Originally Posted by javacontour
Okay,
I get the idea of a VPN to corporate network so I can get to the back office stuff.
Other than spoofing the BBC regarding my location, making them think I'm in the UK so I can get programming as if I was in the UK, I'm really not seeing the point of a VPN. Certainly not from a security standpoint.
We see these commercials about "Don't let the bad guys get your banking info..."
Well, it's not like my VPN provider has a connection into my bank's network. The VPN just changes the where my traffic enters the general public internet and goes to the bank and has all the same vulnerabilities as if the traffic came from my home, or mobile phone, or frankly, even that coffee shop connection. Unless I'm an idiot and not using an HTTPS connection to my bank, even the coffee shop free WiFi isn't really a problem.
If you want to spoof where you are, or you are connecting to your corporate network so you can get to back office servers, I'm not seeing the value proposition for a VPN when it comes to security.

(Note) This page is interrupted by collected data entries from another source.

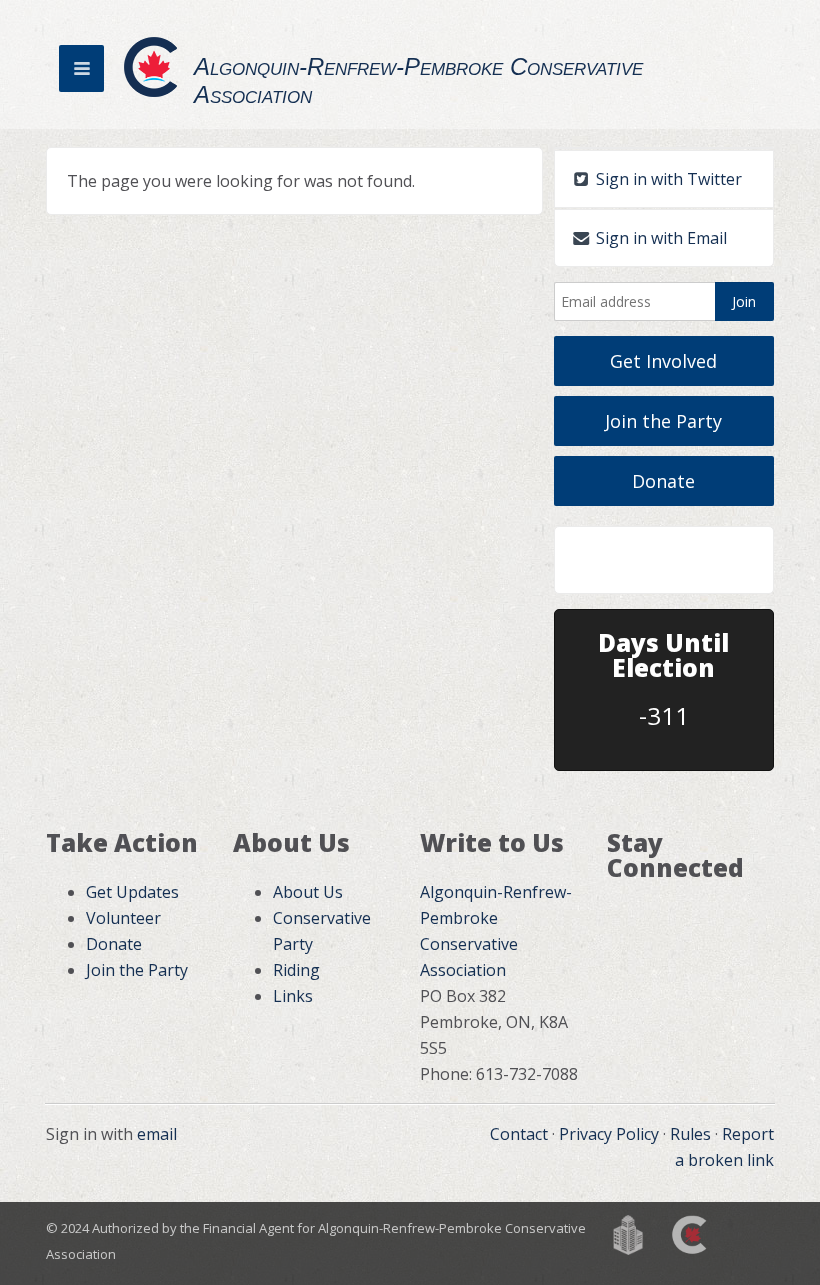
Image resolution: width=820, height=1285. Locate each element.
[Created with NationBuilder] (628, 1233)
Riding (296, 970)
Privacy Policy (609, 1134)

Am I missing something here?
This is exactly right. A VPN for a home user is simply obscuring non-encrypted traffic and DNS queries from their ISP, that's it. You are just moving the egress point of that traffic from the WAN interface on your router to some virtual switch port on somebody else's hardware and assuming nobody is sniffing that traffic, versus the hops it traverses from your ISP-provided equipment to its destination. It does nothing to further improve traffic that is already end-to-end encrypted.